Lo spettro di un default finanziario di Mosca si allontana, almeno per il momento, con un nuovo pagamento di cedole sul debito per 648 milioni di dollari, mentre la Banca centrale cerca di ridare fiato all'economia con un nuovo taglio ai tassi d'interesse di tre punti percentuali, portandolo al 14%. Ma la Russia si trova a fronteggiare la sfida di una stagflazione che vede l'effetto combinato di un calo del Pil stimato tra l'8% e il 10% e di un'inflazione che entro la fine dell'anno dovrebbe assestarsi tra il 18% e il 23%. I dati resi noti dalla governatrice della Banca centrale Elvira Nabiullina, dopo oltre due mesi di guerra in Ucraina, delineano una situazione difficile, ma che a parere dei vertici economici e finanziari russi permetterà di resistere alle sanzioni occidentali e di far ripartire il Paese in seguito ad "aggiustamenti strutturali". Dopo la contrazione a quasi due cifre nel 2022, la Banca centrale prevede che il Pil si ridurrà ancora del 3% il prossimo anno, per tornare a crescere tra il 2,5% e il 3,5% nel 2024.
L'inflazione invece, dopo aver toccato il picco alla fine di quest'anno, dovrebbe ridursi tra il 5% e il 7% nel 2023 e scendere al 4% nel 2024. La governatrice sottolinea che dopo la fiammata registrata tra la fine di febbraio e marzo, i prezzi mostrano segni di stabilizzazione e che quindi "sono diminuiti i rischi di una spirale inflazionistica". Sul modello insomma di quella venezuelana, che alcuni osservatori ritenevano possibile all'inizio del conflitto.
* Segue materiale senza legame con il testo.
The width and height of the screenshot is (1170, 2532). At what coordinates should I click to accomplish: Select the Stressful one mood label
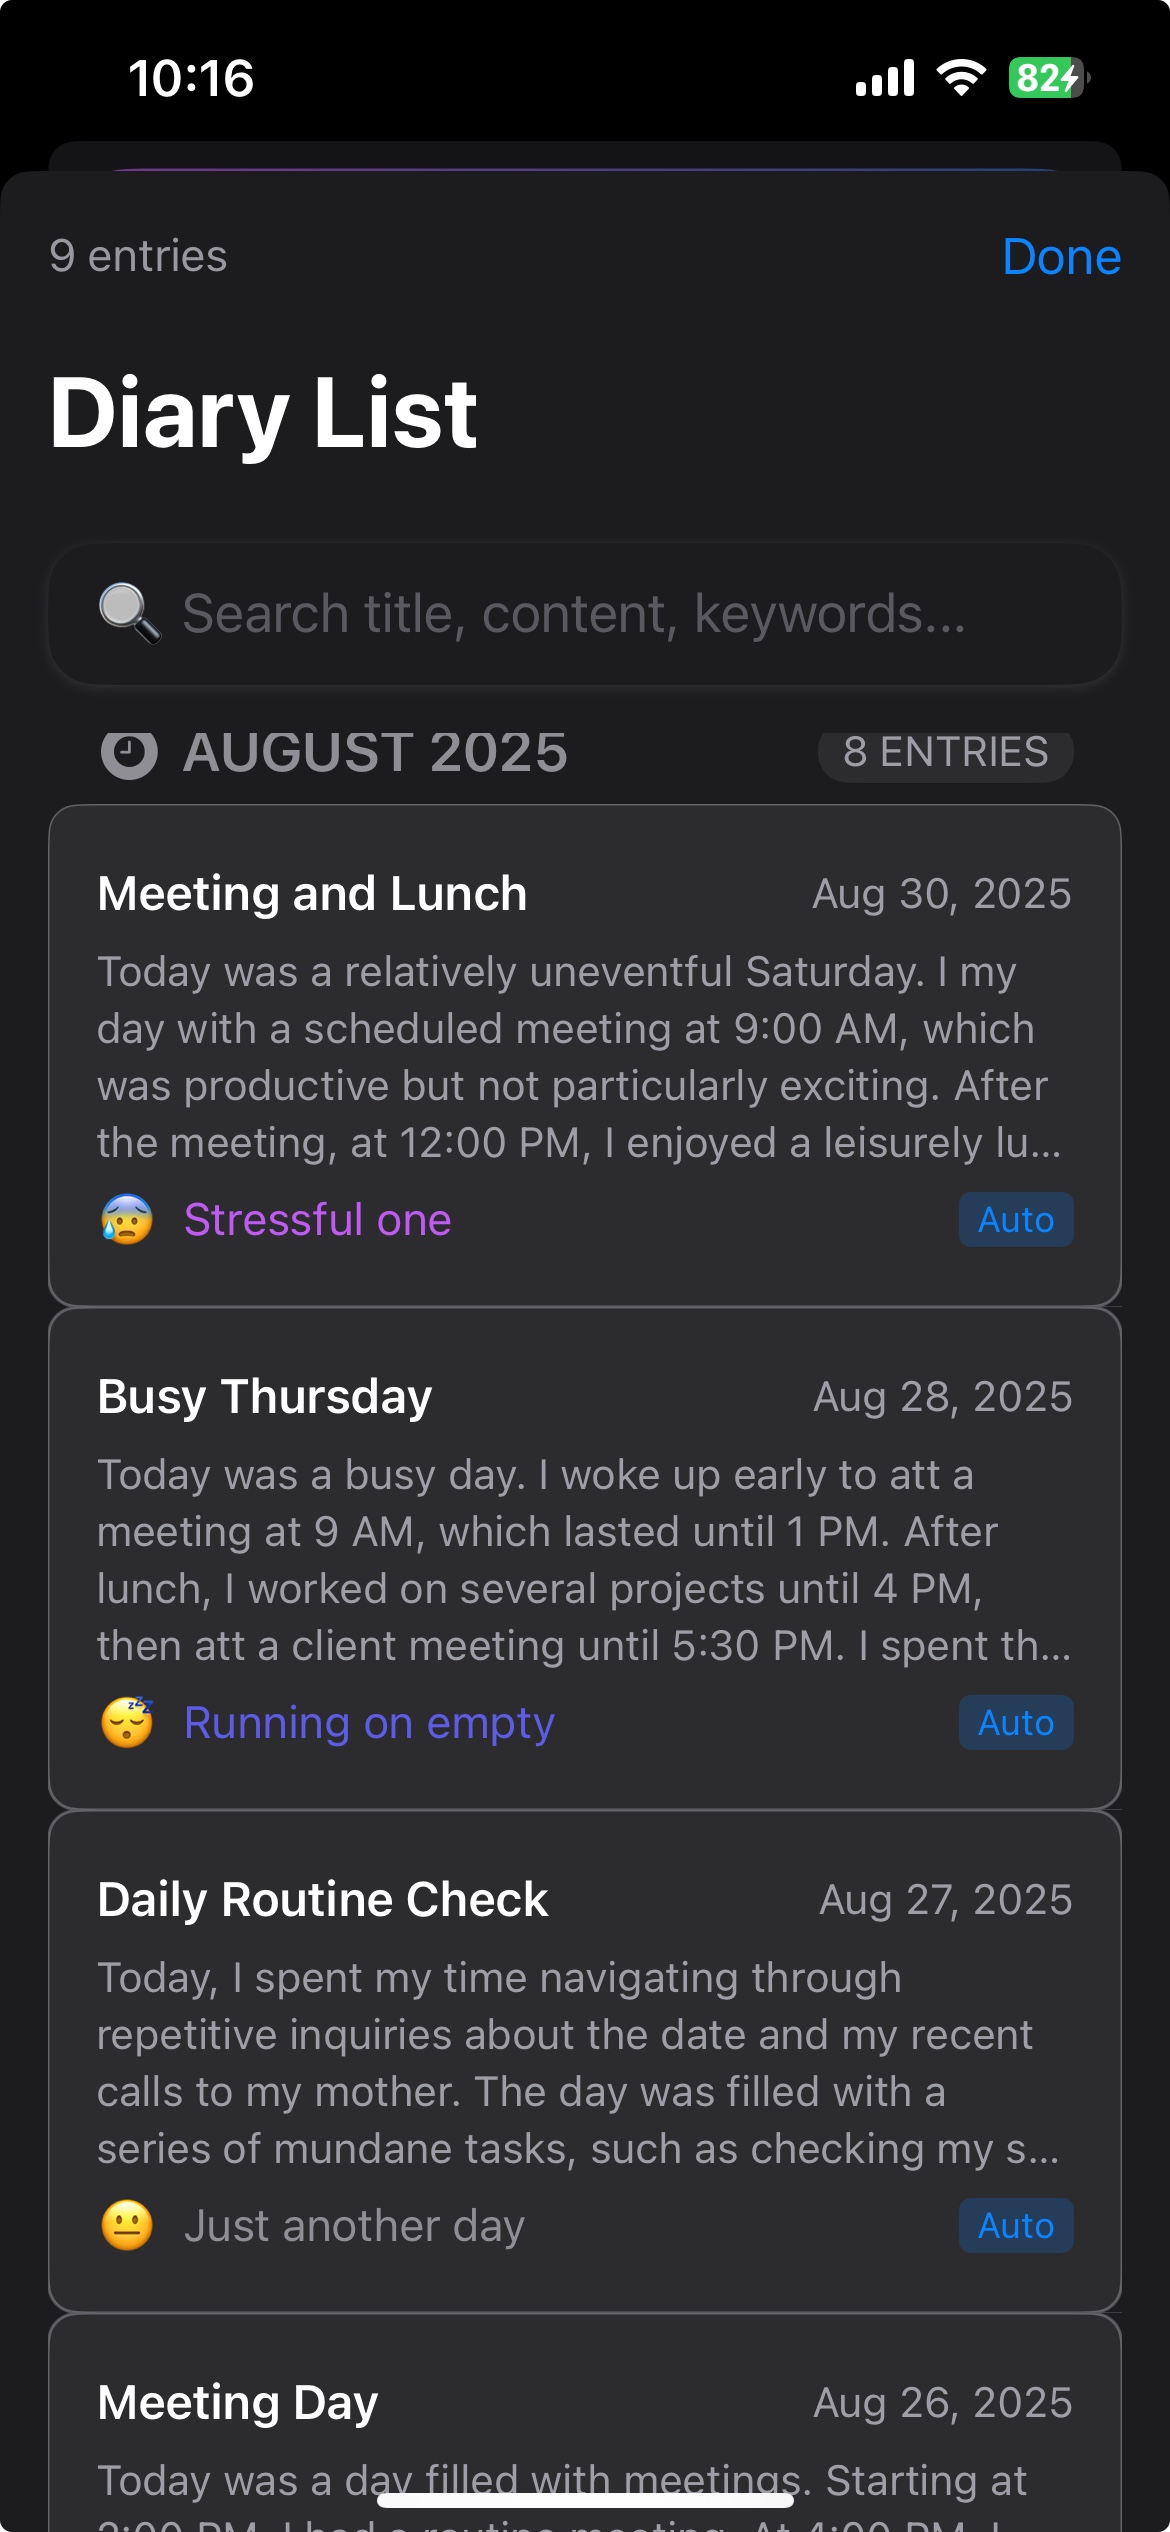(x=318, y=1220)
Il raffreddamento della crescita inflazionistica si è accompagnato ad un progressivo rafforzamento del rublo dopo la rovinosa caduta nei primi giorni del conflitto (oggi ha toccato il punto più alto contro l'euro degli ultimi due anni), grazie a misure quali l'obbligo per gli esportatori di convertire in moneta locale almeno l'80% della valuta estera incassata. Ciò ha permetto il nuovo intervento sul tasso di sconto, che immediatamente dopo l'invasione dell'Ucraina era stato raddoppiato per arrivare al 20%. Dopo una prima riduzione al 17%, ora è stato portato al 14%. Ma secondo la Nabiullina ci sono margini per ulteriori ritocchi al ribasso fino al 12,5% entro la fine dell'anno. Ciò permetterà di "limitare la portata del declino delle attività economiche".
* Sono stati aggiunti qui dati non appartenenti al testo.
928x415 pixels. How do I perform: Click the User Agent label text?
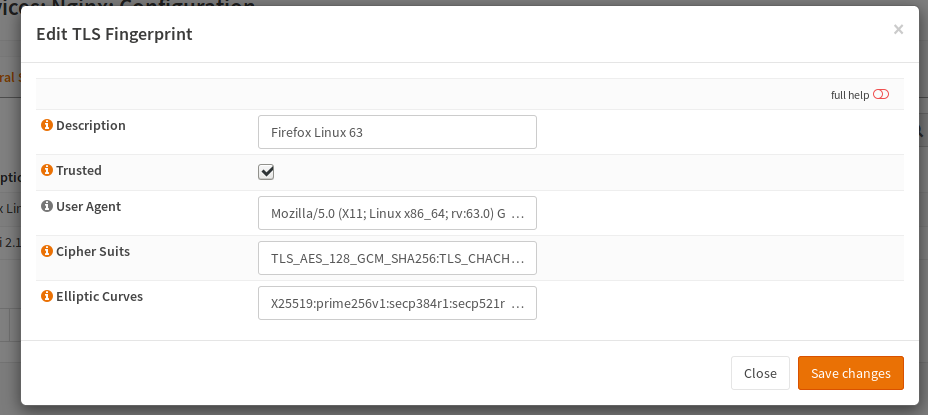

Ma il segnale positivo più importante è il pagamento da parte del ministero delle Finanze di cedole pari a 648 milioni di dollari - in valuta americana - su eurobond in scadenza nel 2022 e 2042. L'operazione, che fa seguito a quella del 14 aprile pari a 447 milioni di dollari, è avvenuta grazie ad una deroga alle sanzioni decisa dagli Usa che autorizza i titolari di debito russo negli Stati Uniti a riscuotere cedole e capitale in dollari fino al 25 maggio. Non è chiaro se questa esenzione verrà rinnovata da Washington dopo quella scadenza, quando a Mosca resteranno da pagare altri 2 miliardi di dollari entro la fine dell'anno. Le autorità russe sottolineano che un'eventuale impossibilità a pagare non sarebbe determinata da difficoltà finanziarie di Mosca, ma imposta dagli stessi creditori per ragioni politiche. La Russia può contare infatti su riserve valutarie e in oro pari a oltre 600 miliardi di dollari, continua ad incassare un miliardo di dollari al mese grazie alle esportazioni energetiche e ha un debito pubblico di appena il 17% del Pil. Soltanto il 21% di questo debito è denominato in valuta estera.
"Un default è fuori discussione", ha affermato la governatrice Nabiullina, ribadendo che la Russia sta "preparando tutte le iniziative legali" che si renderanno necessarie per ottenere lo scongelamento delle riserve valutarie e di oro bloccate all'estero in seguito alle sanzioni, "a seconda dello sviluppo della situazione". Vale a dire, presumibilmente, se gli Usa non concederanno altre deroghe per il pagamento del debito.